Finding the Poisonous Compound

Mark was doing an experiment in the laboratory with chemical compounds when he accidentally mixed up 4 of the vials. Unfortunately, one (and just one) of the compounds is extremely lethal, capable of killing a mammal in 24 hours. The problem is that he needs to sort the lethal one out in exactly 24 hours. What is the minimum amount of lab rats he needs to use in order to find which compound is the lethal one? What if he had mixed up 1000 vials?

Solution for 4 vials

Whatever we do, there’s no way we can attempt to reduce the number of rats with gained information after doing a trial: there’s simply no time! Hence, the naïve solution for the 4 vials would be one rat per compound; after 24h, the one that is dead would point to the correct vial.
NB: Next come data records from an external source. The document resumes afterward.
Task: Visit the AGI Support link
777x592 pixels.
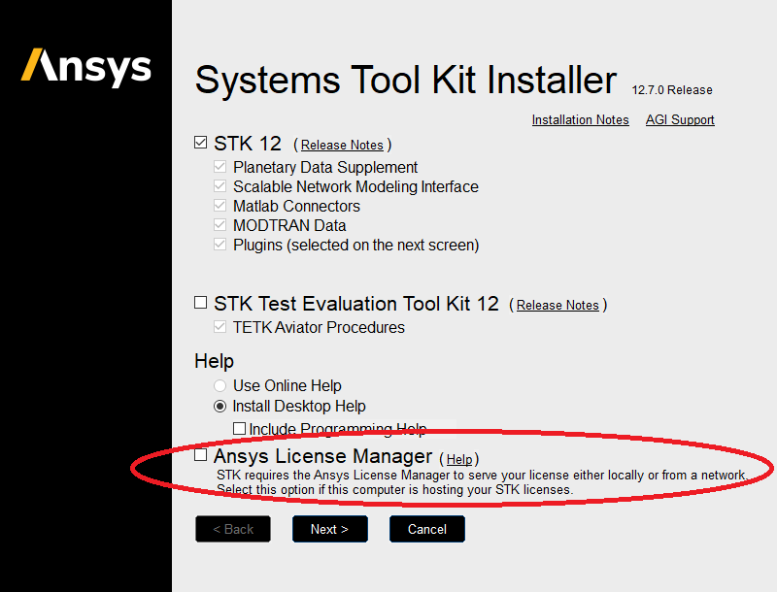Action: pos(680,120)
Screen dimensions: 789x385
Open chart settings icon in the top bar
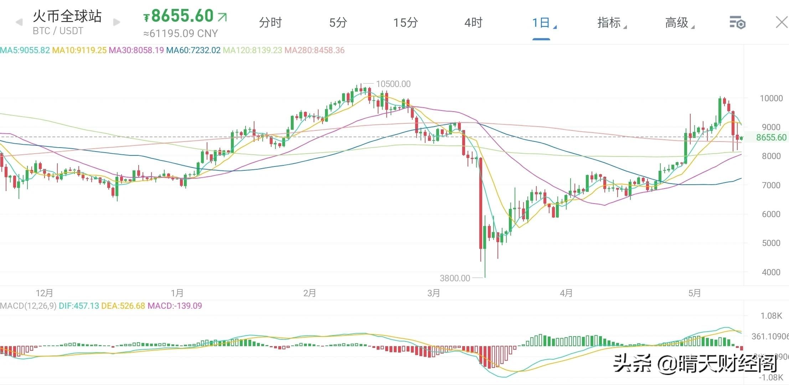pos(737,23)
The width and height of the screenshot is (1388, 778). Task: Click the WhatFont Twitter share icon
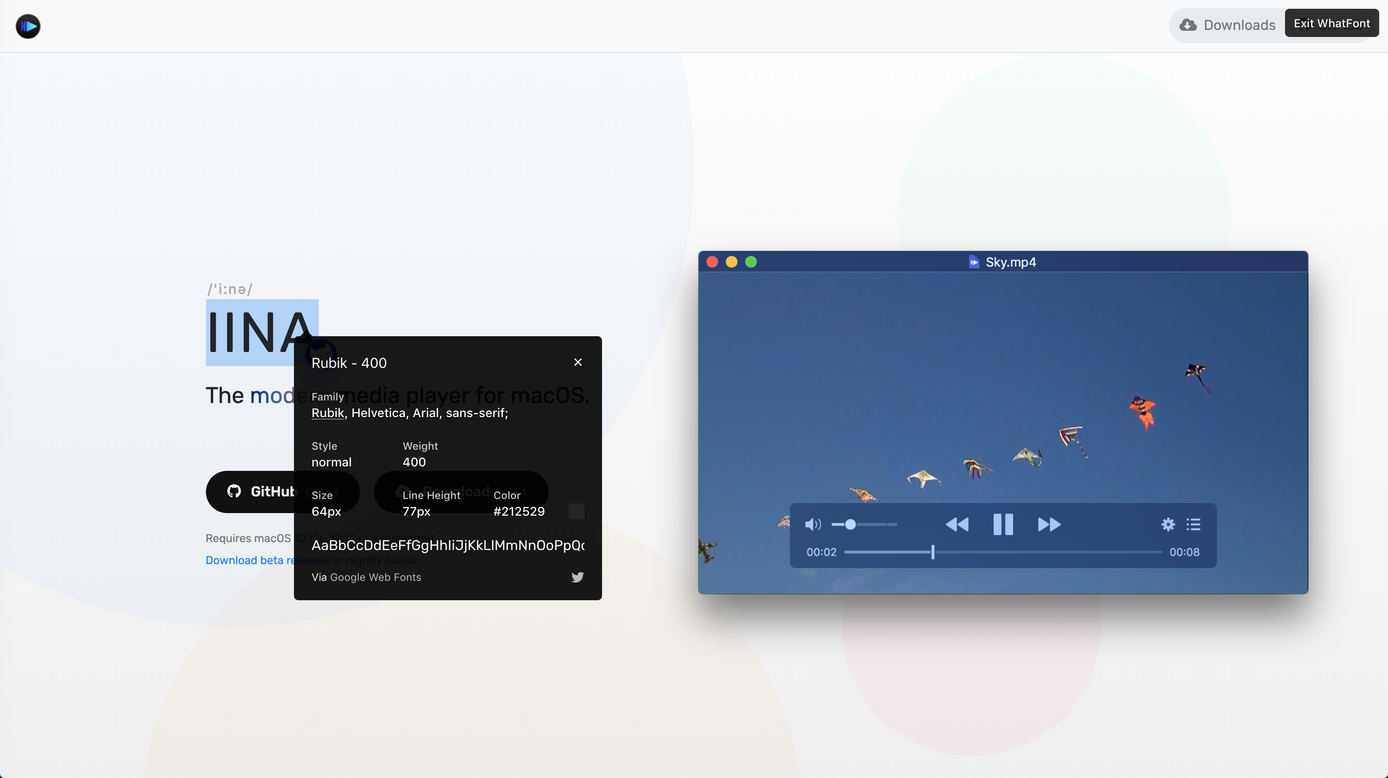pyautogui.click(x=577, y=577)
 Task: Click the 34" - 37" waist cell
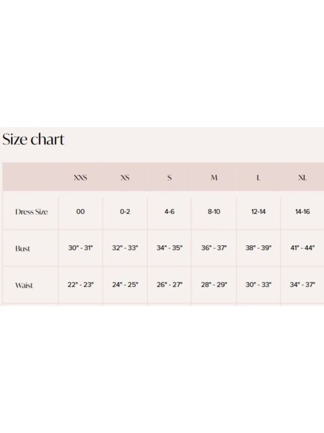click(302, 285)
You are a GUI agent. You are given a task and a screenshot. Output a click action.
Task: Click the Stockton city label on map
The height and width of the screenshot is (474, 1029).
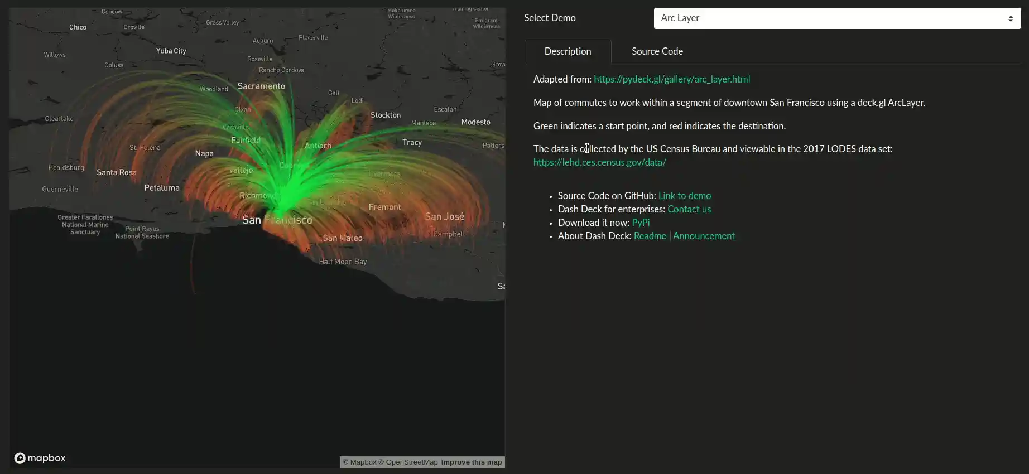pos(386,115)
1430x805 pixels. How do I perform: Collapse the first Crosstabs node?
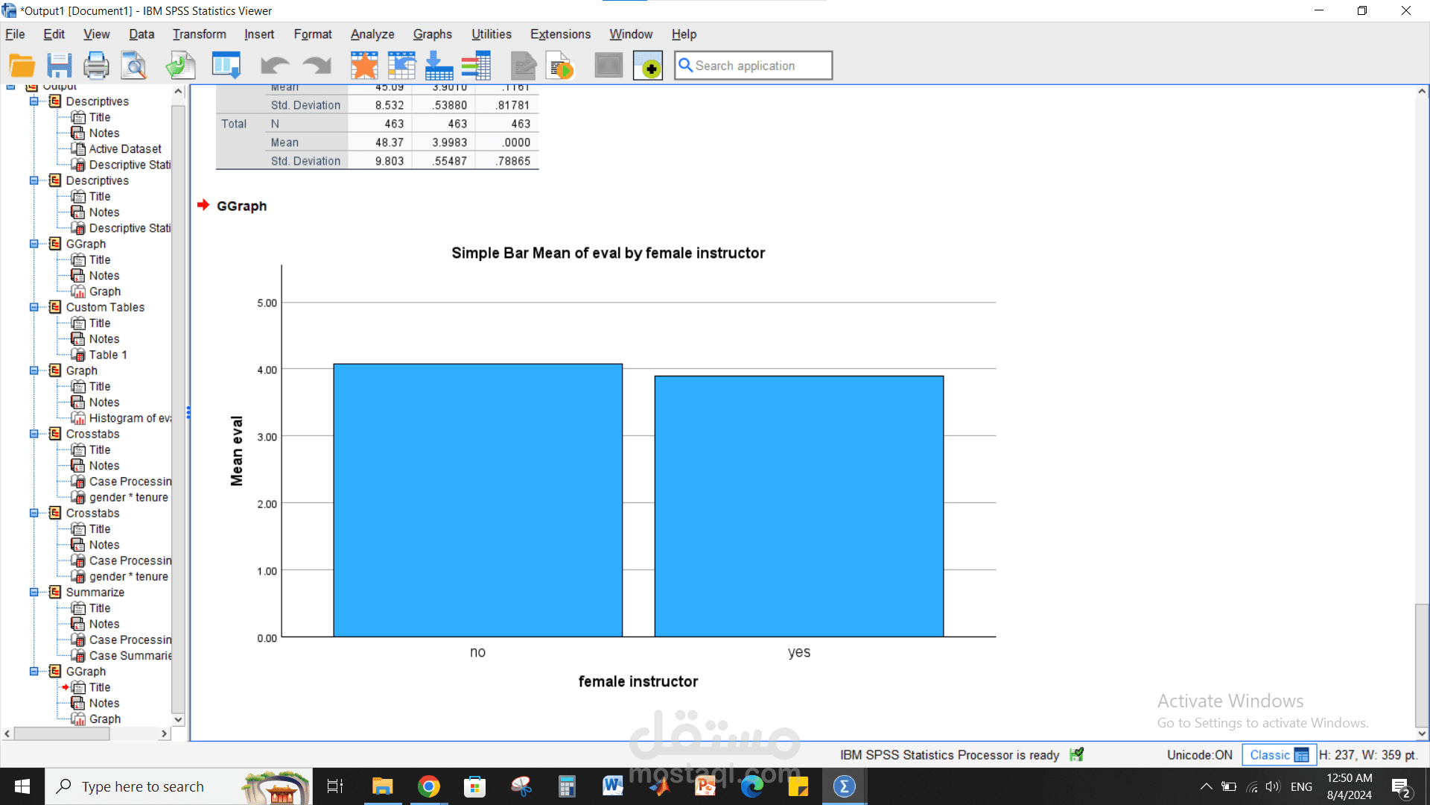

A naïve optimization of this strategy would reduce the need to three rats: Mark would leave one compound out of the experience, and if no rat died, the compound that was left out would be the correct one. The minimum amount, however, would be 2 rats, through the following scheme:

… where compound 1 wouldn’t be administered at all; compound 2 would be administered to Rat A; compound 3 to Rat B; and compound 4 to both of them. If both rats end up dying, Mark would know that the poison is in vial 4. Be aware that this works only because there’s a single poisonous compound and no interference between them.

Solution for n vials

How would one proceed with 8 vials?

The attentive reader would have already noticed that, for $n$ vials, Mark needs $\lceil\log_{2}{n}\rceil$ rats, with the information of the vials encoded using rats as bits. 8 compounds can be encoded in 3 bits, and 10 bits is enough to encode 1024 compounds. Hence, the number of rats required to test 1000 vials is 10.